Mahkeme; ihlal iddialarının ihlal edilen hak ile ilgili ve sınırlı olduğunu belirterek, ikinci olayda “Sendikal nedeni ortaya koyamadıkları durumda sadece atama işleminin yerinde olup olmadığını denetlemek ise Anayasa Mahkemesinin görevi değildir.” denilerek ihlal dışındaki konuların başvuruya konu edilmesinin önüne geçmek istemektedir.
Yine Mahkeme, başvuruculardan ihlallerin sendikal sebeplerle veya sendika hakkının kullanılması nedeniyle gerçekleştiğini göstermelerini, bunun için de iddialarını ispata yarayacak sendika karar ve ihlale sebep olmuş eylemlerin sendikal faaliyet kapsamında yapıldığının somut bilgi ve belgelerle ortaya konmasını, ihlallerin salt sendikal nedenlere dayandığının makul gerekçelere dayalı olarak açıklanmasını istemektedir.

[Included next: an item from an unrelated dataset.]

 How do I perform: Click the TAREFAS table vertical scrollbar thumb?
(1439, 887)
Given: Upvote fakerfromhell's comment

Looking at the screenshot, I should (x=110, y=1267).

Yani Anayasa Mahkemesi, bireysel başvuruya kadar olan sürecin her safhasında, ihlal olaylarının sendikal sebeplerle gerçekleştiğini, belirli bir çerçevede ve ciddiye alınarak bilgi, belge ve somut olaylarla gerekçelendirilmesini istemektedir.
Bir kez daha hatırlatalım: Anayasa Mahkemesi idarelerin işlem ve eylemlerinin doğruluğunu veya haklılığını denetlememektedir.
Anayasa Mahkemesi, sendikal faaliyet kapsamında hak ihlali yapılıp yapılmadığı iddialarını başvurucunun sunduğu bilgi, belge ve somut olay ve gerekçelere göre incelemektedir.
Birinci olayda idare, sendika temsilciliği nedeniyle işlem yaptığını yazılı olarak ifade ettiği için hüküm vermek kolay olmuştur.
İkinci olayda ise idarenin böyle bir ifadesi olmadığı için, hak ihlalini ispatlamak başvurucunun sunduğu bilgi, belge ve somut olaylarla gerekçelerine kalmış, iddiaların dayanak ve gerekçeleri yeteli bulunmamıştır
Yani sorun bireysel başvuru dosyasının usulüne uygun hazırlanıp hazırlanmadığıdır. Bu başvuruda dosyanın yeterli hazırlanmadığı anlaşılmaktadır.
Sendika yönetici ve temsilcilerinin güvenceleri konulu hak ihlallerinin yargıya taşınması ve dava açılması durumunda, ilk derece mahkemesinden Anayasa Mahkemesine kadar her kademede yukarıdaki hususlar dikkate alınarak dosya hazırlanması gerekmektedir.